=== 課題文 ===

あらためて、MITTANのこと、MITTANの服のことを紹介します

「ほぼ日」がMITTAN(ミッタン)の服と出会ったのは
2016年、H.P.E.の谷由起子さんのご紹介がご縁でした。
TOBICHIで催された
「H.P.E.谷由起子 ラオスの布 × MITTAN展」で
谷由紀子さんがプロデュースする
ラオスのレンテンの織物を使った
洋服のオーダー会があり、
そこで服の製作を担当していたのが
MITTANだったのです。

谷由起子さんとワンさん。ラオスにて。

ラオスの少数民族のひとびとが
家ごとに綿花から育て、糸をつむぎ、
同じように育てた藍で染め、
まいにちすこしずつ織った、
ひとつひとつ表情のことなる反物。
お客さまはそこから「これ!」というものをえらび、
MITTANがからだにぴったり合う
シャツに仕立てましょう、
というイベントでした。
たいそうこまやかに、お客さまととことん話して、
納得のいくものづくりをするすがたに、
「もっとこのチームと仕事をしてみたいなあ」と、
担当した私たちは思ったものでした。

=== 提供データ ===

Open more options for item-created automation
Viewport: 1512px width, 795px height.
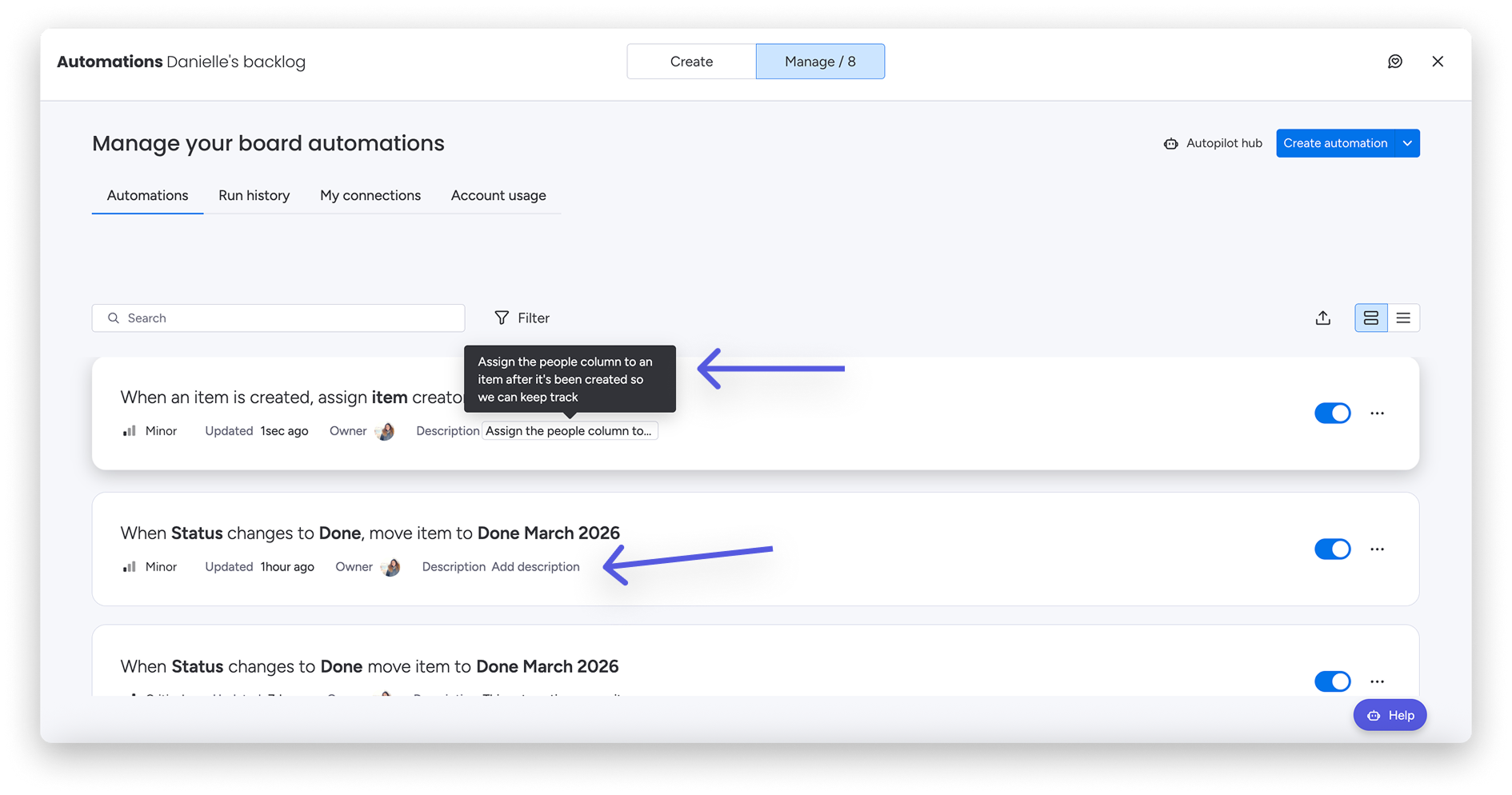tap(1377, 413)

===

やること.
#1 MITTANを紹介する文章で、担当者たちが「もっとこのチームと仕事をしてみたいなあ」と思ったのはなぜか。文章に書かれている理由を一〜三文で説明せよ。
#2 MITTANを紹介する文章によると、「ほぼ日」がMITTANの服と出会ったのは何年か。
#3 MITTANを紹介する文章の最後の文に続けて、その先を書け。

解答.
#1 MITTANが、たいそうこまやかに、お客さまととことん話して、納得のいくものづくりをする姿を見たからだ。

#2 2016年。

#3
TOBICHIの企画展に登場した、ラオスでつくられたレンテンの生地。

当時のことは、この記事にまとめてありますので、
ぜひお読みいただければと思います。

MITTANさんのこと

それから彼らにお目にかかるたび、
「ほぼ日ストア」で、つまりネットショップで
販売をしたいとお願いしてきたのですけれど、
じつは、なかなか「OK」が出ませんでした。

というのも、MITTANの服は、
彼らの服づくりを理解する人の手によって、
直接、販売をしたいという方針があったから。
卸し先には、「この服には
こういうストーリーがあるので、
こういうことを伝えてください」と、
きちんとやりとりをするのだといいます。
そのためMITTANが手に入るのは、当時、
彼らの信頼する各地のセレクトショップのみ。
それぞれのお店で、
きちんと試着をしていただいたうえで
販売するというスタイルが基本だったのです。
パソコンやスマートフォンの画面から
「カート」に入れて買い物をするのでは、
どうしても「人の気配」が薄い。
それに、写真での表現に自分たちの感覚が反映されない。
そのことがどうしても気になるということが、
彼らがネット通販をよしとしない理由でした。

自前のショップを(もちろん通販サイトも)
持たないMITTANですが、
それも「自分たちはあくまでも作り手である」ということ、
そして「伝えることはとても難しい」と考えているから。
けれどもときどき、セレクトショップの一隅を借りて、
自前のポップアップショップを展開することがあり、
そのとき、MITTANのみなさんが直接お客様にふれ、
お見立てして、納得のゆくまで試着をするさまは、
しょうじき、胸打たれるものがありました。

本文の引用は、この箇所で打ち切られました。